青木理・安田浩一『この国を覆う憎悪と嘲笑の濁流の正体』(講談社+α新書)
青木理・安田浩一『この国を覆う憎悪と嘲笑の濁流の正体』(講談社+α新書)

しかも晋太郎がなかなか大したものだったのは、民団系の在日実業家らの支援を受けつつ、総聯系の在日コリアンにも決して敵対的ではなかったらしい点です。

下関で取材してみると、総聯系の在日コリアンは安倍晋三をクソミソに批判しますが、晋太郎のことを悪くいう在日コリアンはほとんどいない。

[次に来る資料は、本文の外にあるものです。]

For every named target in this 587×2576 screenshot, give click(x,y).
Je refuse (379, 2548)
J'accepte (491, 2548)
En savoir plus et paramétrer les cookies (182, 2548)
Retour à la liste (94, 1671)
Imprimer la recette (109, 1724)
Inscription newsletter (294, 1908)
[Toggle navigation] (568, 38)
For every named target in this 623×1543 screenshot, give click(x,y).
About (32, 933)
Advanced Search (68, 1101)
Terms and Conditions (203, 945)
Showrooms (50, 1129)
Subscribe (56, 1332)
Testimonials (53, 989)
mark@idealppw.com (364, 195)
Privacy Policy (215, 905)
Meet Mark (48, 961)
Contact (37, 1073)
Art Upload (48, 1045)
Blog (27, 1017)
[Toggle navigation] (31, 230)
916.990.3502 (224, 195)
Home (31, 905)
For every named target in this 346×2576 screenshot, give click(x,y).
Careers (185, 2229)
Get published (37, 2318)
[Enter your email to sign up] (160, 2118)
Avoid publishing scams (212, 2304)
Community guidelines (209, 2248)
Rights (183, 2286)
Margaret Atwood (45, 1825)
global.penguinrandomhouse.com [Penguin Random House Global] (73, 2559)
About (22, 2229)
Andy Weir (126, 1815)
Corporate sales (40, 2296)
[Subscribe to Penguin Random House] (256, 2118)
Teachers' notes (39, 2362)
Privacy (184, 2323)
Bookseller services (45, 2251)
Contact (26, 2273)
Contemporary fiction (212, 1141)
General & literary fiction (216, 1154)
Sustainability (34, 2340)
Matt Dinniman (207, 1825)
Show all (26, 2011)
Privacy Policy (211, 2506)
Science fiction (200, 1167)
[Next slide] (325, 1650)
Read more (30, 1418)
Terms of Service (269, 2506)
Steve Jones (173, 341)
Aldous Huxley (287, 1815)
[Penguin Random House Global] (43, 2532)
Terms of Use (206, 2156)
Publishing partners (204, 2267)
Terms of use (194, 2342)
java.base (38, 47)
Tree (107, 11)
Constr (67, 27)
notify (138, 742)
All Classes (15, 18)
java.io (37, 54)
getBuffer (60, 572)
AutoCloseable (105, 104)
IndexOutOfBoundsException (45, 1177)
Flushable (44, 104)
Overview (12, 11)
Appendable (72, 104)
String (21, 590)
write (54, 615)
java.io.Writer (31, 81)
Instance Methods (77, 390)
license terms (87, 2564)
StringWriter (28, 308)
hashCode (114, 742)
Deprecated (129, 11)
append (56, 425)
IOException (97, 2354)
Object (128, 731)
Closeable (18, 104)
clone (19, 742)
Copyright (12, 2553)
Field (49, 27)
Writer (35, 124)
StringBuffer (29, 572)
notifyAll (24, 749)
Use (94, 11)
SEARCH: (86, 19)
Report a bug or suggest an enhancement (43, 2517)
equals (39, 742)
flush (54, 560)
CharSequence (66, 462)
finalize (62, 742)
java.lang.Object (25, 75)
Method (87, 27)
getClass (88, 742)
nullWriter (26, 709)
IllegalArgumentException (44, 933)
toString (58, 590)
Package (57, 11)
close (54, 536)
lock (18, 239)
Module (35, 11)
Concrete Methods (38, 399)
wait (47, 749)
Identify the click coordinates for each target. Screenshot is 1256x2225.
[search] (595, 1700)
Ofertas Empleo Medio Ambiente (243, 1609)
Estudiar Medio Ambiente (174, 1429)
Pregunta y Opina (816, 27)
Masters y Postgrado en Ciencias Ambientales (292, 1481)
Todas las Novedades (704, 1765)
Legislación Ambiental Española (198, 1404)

聞けば、下関の朝鮮学校を密かに視察して大量の文房具を寄贈したこともあったそうです。やはりバランスがいいというか、懐の広い政治家だったのでしょう。晋三とは雲泥の差です。

その晋太郎の最大の後ろ盾は義父の岸信介であり、ある意味ではその威光に頼るひ弱なプリンスといった見方をされてきたわけですが、晋三が敬愛しているらしき岸もまた朴正熙政権と深く広く結びついていました。いや、往時の「日韓地下水脈」をつなぐ主役こそ岸だったと評しても過言ではないでしょう。

国交正常化から間もない一九六九年に設立された日韓協力委員会の日本側初代会長は岸信介。同時期に華々しく就航した関釜フェリーの第一便にも岸は晋太郎らとともに乗船しています。もちろん反共というイデオロギーが最大の動機だったでしょうが、日韓国交正常化に伴う巨額資金などをめぐる利権漁りの側面も強かったはずです。